Navy: Fuel found outside steel Hawaii tank - Hawaii News Now - KGMB and KHNL

Navy: Fuel found outside steel Hawaii tank

Image source: U.S. Navy Image source: U.S. Navy
Taken at Thursday afternoon News Conference Taken at Thursday afternoon News Conference
This 1942 Navy photo shows miners building just one of the 20 fuel tanks, which are connected by a miles-long tunnel. They are still in use today. This 1942 Navy photo shows miners building just one of the 20 fuel tanks, which are connected by a miles-long tunnel. They are still in use today.

On Monday fuel operators noticed a discrepancy in the fuel level in one of the tanks at the Red Hill Underground Fuel Storage Facility. Today it confirmed that the tank was leaking jet fuel.

"We think that it might be as much as 20,000 gallons but it's a very complex answer. It's important to understand that it might be a considerably smaller amount," said Capt.
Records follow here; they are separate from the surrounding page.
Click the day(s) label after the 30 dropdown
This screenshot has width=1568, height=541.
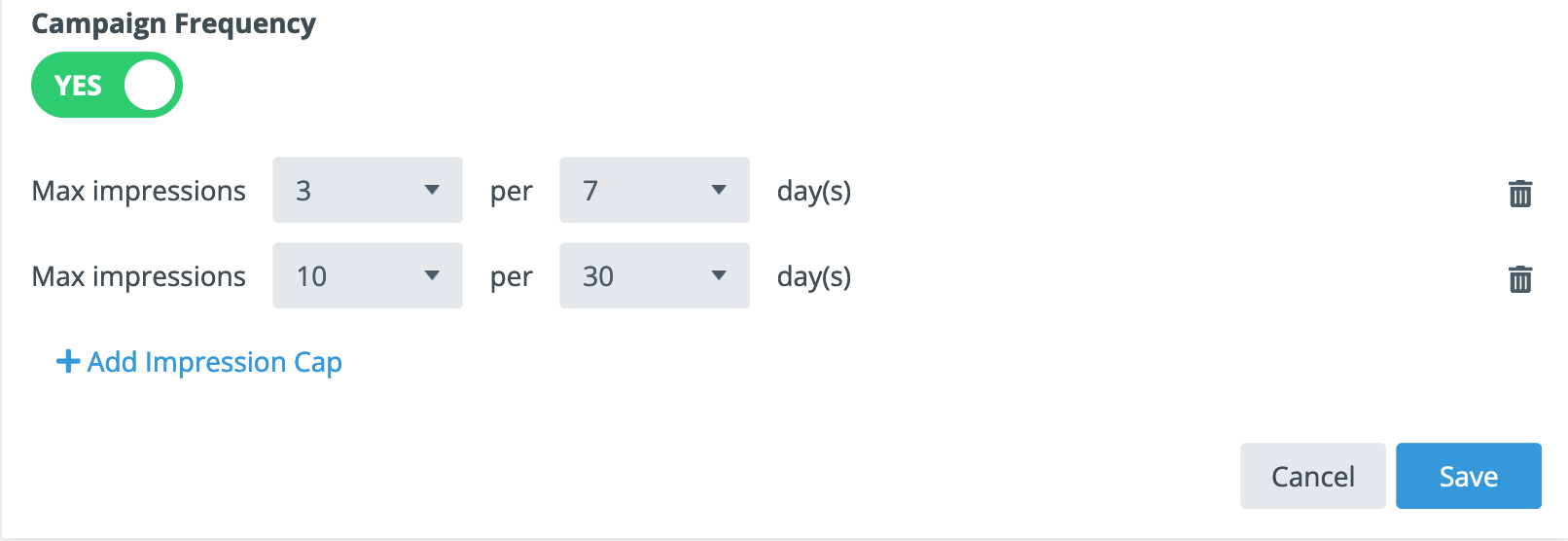point(814,277)
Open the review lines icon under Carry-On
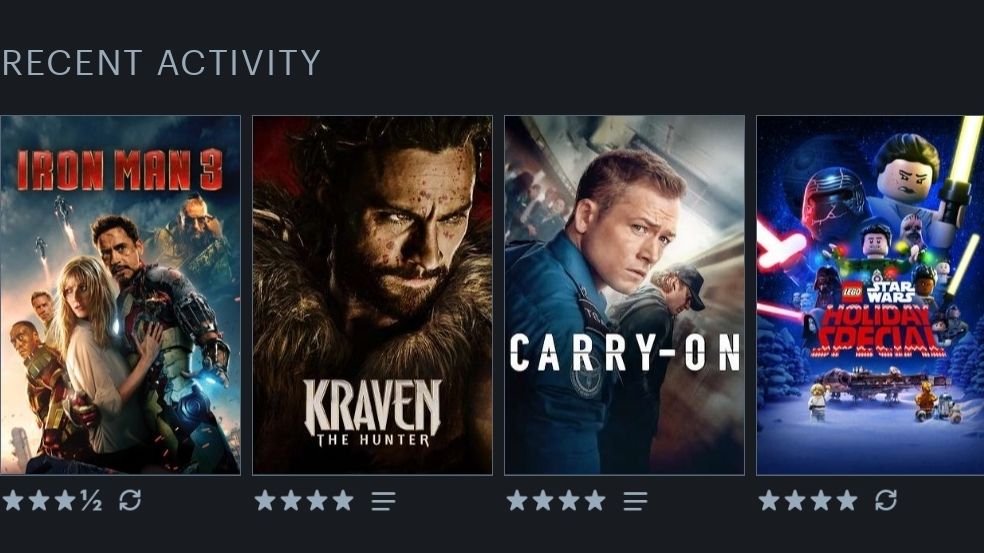984x553 pixels. click(635, 501)
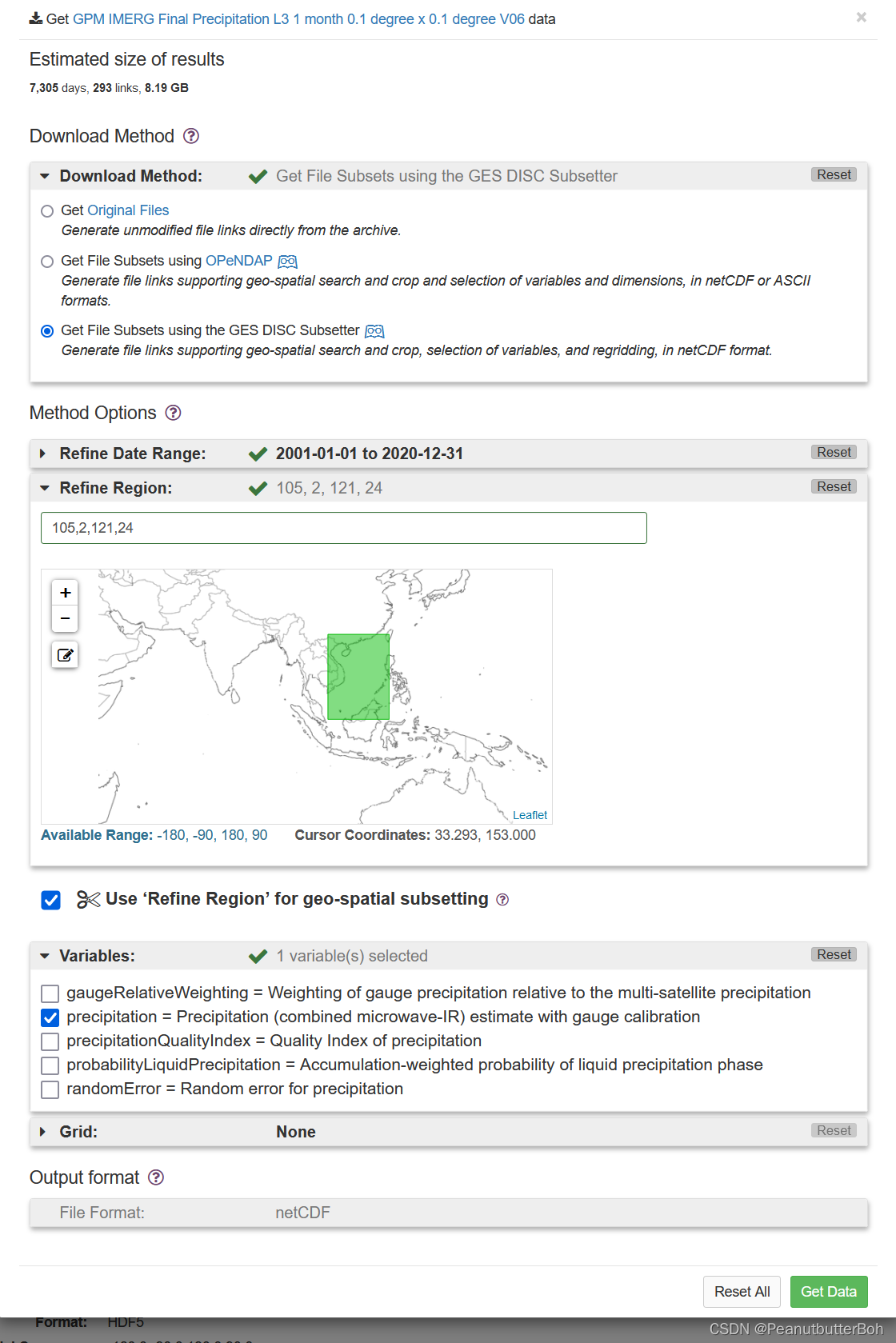Expand the Refine Date Range section

[x=42, y=453]
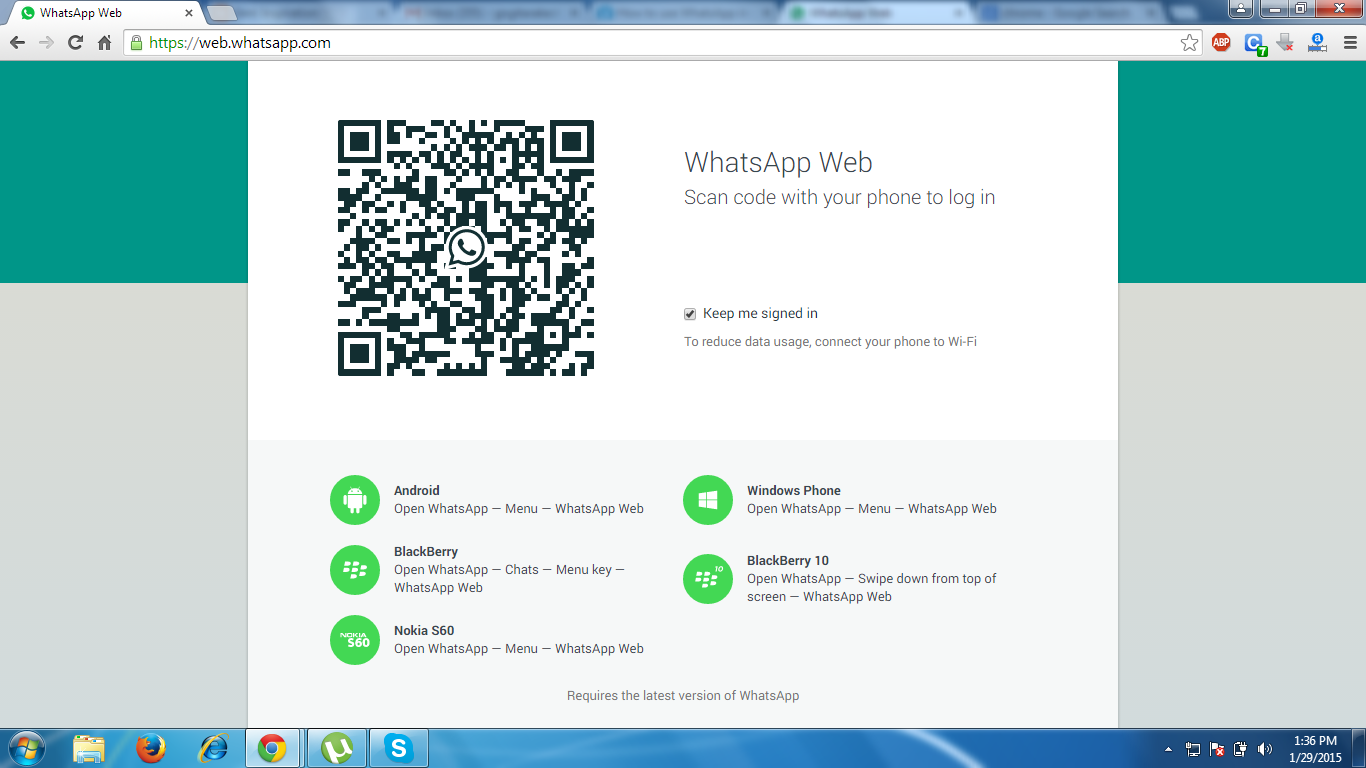The width and height of the screenshot is (1366, 768).
Task: Uncheck the Keep me signed in checkbox
Action: [689, 313]
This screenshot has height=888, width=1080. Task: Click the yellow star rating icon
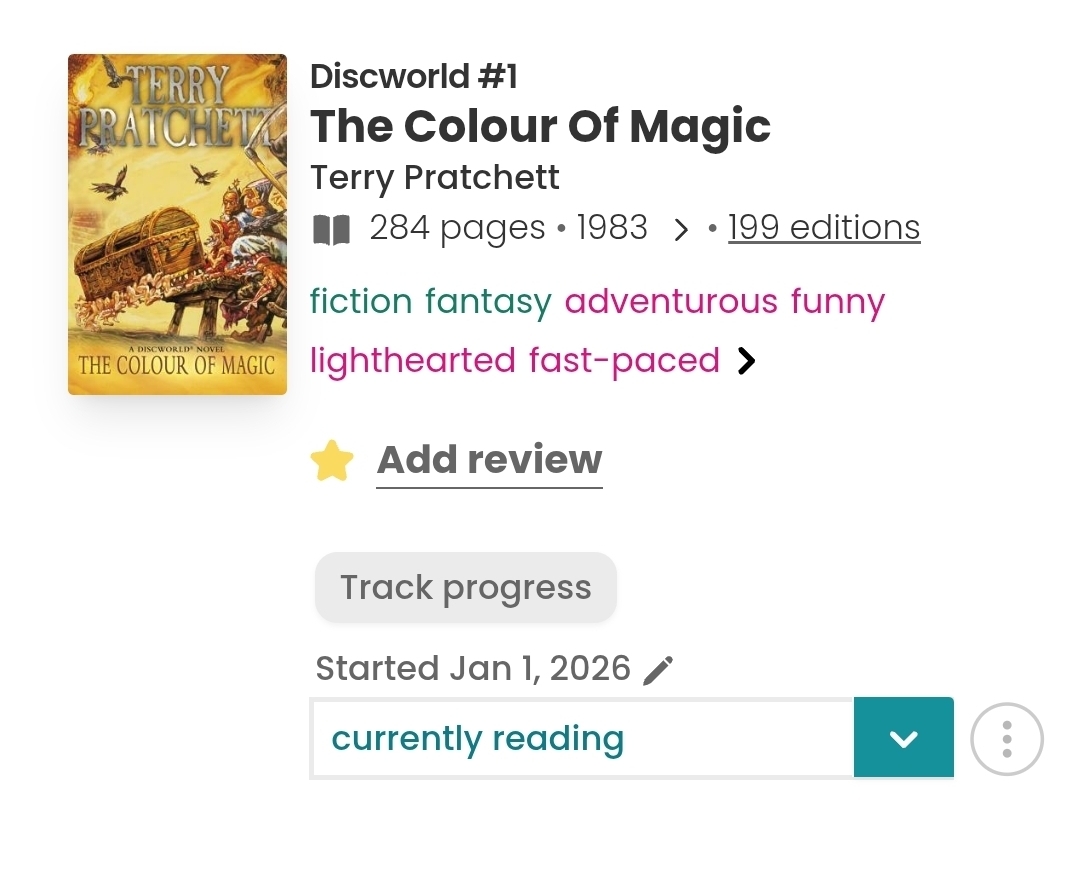pyautogui.click(x=332, y=461)
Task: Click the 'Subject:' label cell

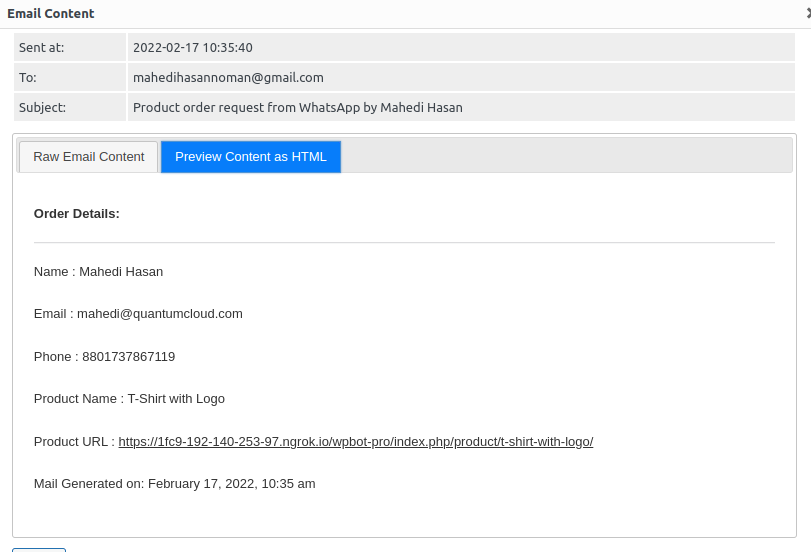Action: [x=69, y=107]

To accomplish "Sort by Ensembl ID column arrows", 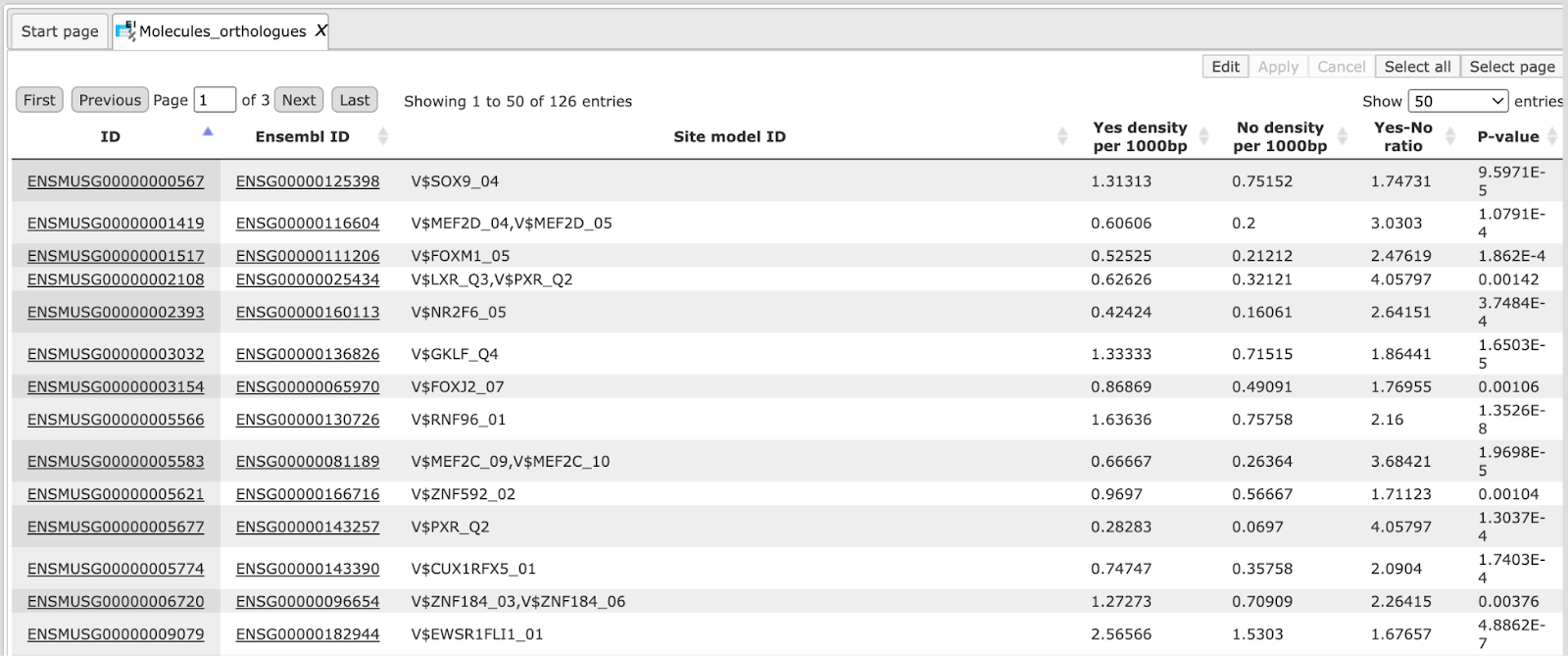I will pos(383,136).
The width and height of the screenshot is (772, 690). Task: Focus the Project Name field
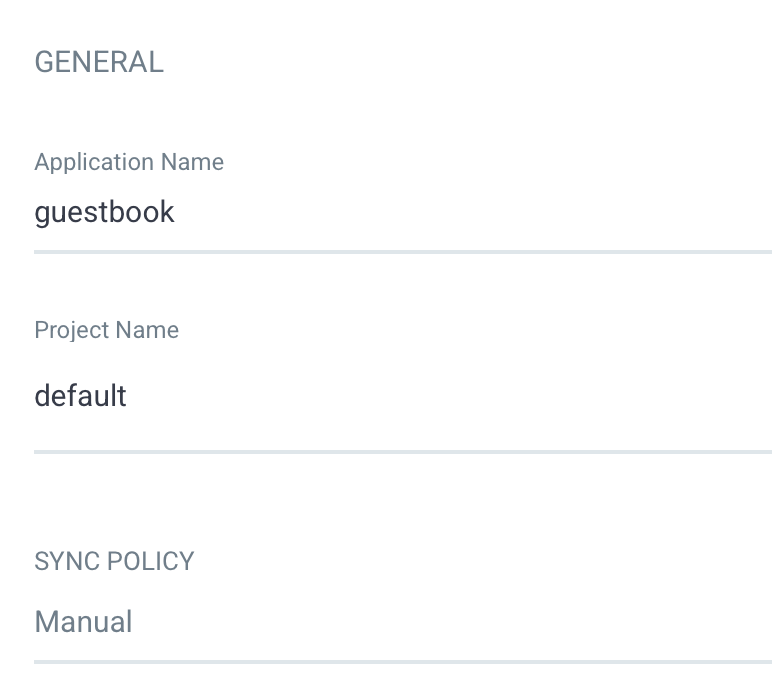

Mark Wheeler of the Pearl Harbor Fleet Logistics Center.

Wheeler said a wet area was spotted on the concrete casing that surrounds the tank. It was near the bottom of one of the twenty 250-foot tall storage cylinders. A sample of fluid from the wet spot was compared to the jet fuel in the tank for confirmation.

"I have a high degree of confidence that petroleum products from this incident have not migrated from the Red Hill tank facility towards the Red Hill well aquifer," Naval Facilities Command Capt. Mike Williamson said.

After the Navy sent out notifications, the Board of Water Supply immediately turned off pumps to four wells in the area that supply some of the water to urban Honolulu, Halawa Heights and Aiea Heights.  Manager and chief engineer Ernest Lau said water going to people's homes is safe.

"We have taken samples from these wells that have been shut down, and we're awaiting the results. We expect the results some time early next week," he said.

The Navy built the fuel storage facility in the 1940s. The underground tanks can hold about 252 million gallons of jet fuel and diesel.  The fuel via underground pipes to Pearl Harbor and Hickam. The state believes the leak isn't a major one.

"The Department of Health does not believe that this situation is an imminent threat to the environment or the public health," program manager Keith Kawaoka said.

Wheeler said the Navy constantly monitors the tanks for spills. It's draining the damaged tank so it can pinpoint the source of the leak.